Still, Rask's shadow looms.
Despite the at-times conflicted feelings about Rask, about the Bruins not winning either of the Stanley Cup Final series with Rask as the No. 1 goalie, he was brilliant during runs in 2013 and 2019. He knew the pressure of Boston and the especial pressure of Boston in May and June.
He understands what's ahead for Swayman in particular, for a goalie he called very talented.
"I know what it's like to play here as a young goalie," Rask said. "There's a lot of pressure on you. I told him right after I retired, 'Call me if you need anything, and just make sure that you don't get too high or too low because it's easy to kind of snowball from that either way.' So that's what I'm looking forward to helping him on."
It is all he can do, as Swayman and Ullmark get set for the playoffs and the Bruins head into the unknown, with 18:34 of relief work by Swayman in Game 5 of the second round last season against the New York Islanders the only experience either goalie has in the NHL postseason.
"It is significantly different," general manager Don Sweeney said. "You have a goalie in years past in Tuukka that you probably knew right from the get-go if he was healthy that he was going to be able to take a run."
That's not the case now.
"At the end of the day someone's going into net that hasn't played in the playoffs for us," coach Bruce Cassidy said. "We're aware of that, fully aware of that.
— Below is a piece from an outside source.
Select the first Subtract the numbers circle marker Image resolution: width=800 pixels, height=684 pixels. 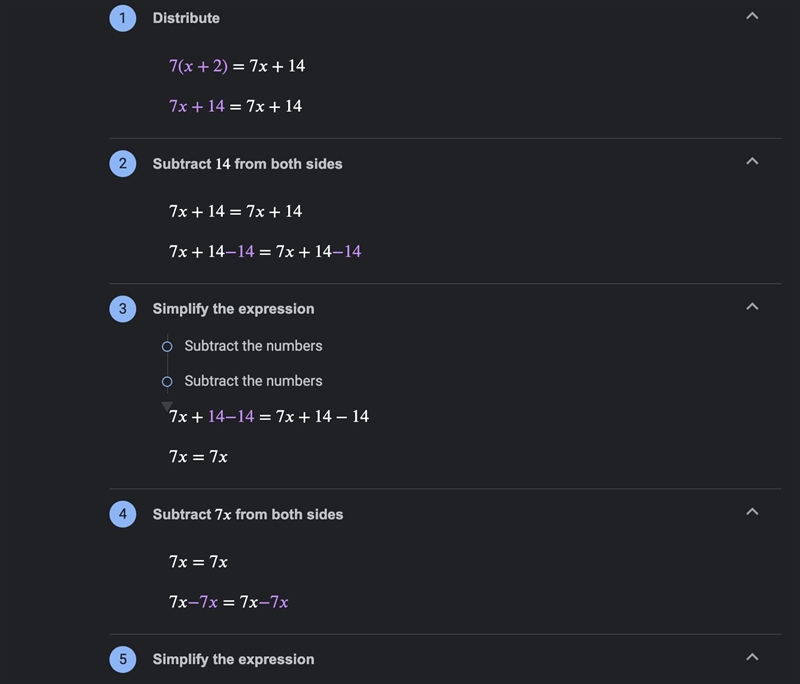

And the way they're going to be judged is who's on top of their game, who's consistent, and they're both competing hard and doing a good job with that right now."
There are more intense games ahead, the final ones of the regular season, in the first round, and beyond. There are moments that will test Swayman's resolve, his consistency, his moment-to-moment focus.
He is guaranteed nothing.
But he is prepared to take on Rask's net, prepared alongside Ullmark, as they help the Bruins into the next phase, the next era, into the next playoff game.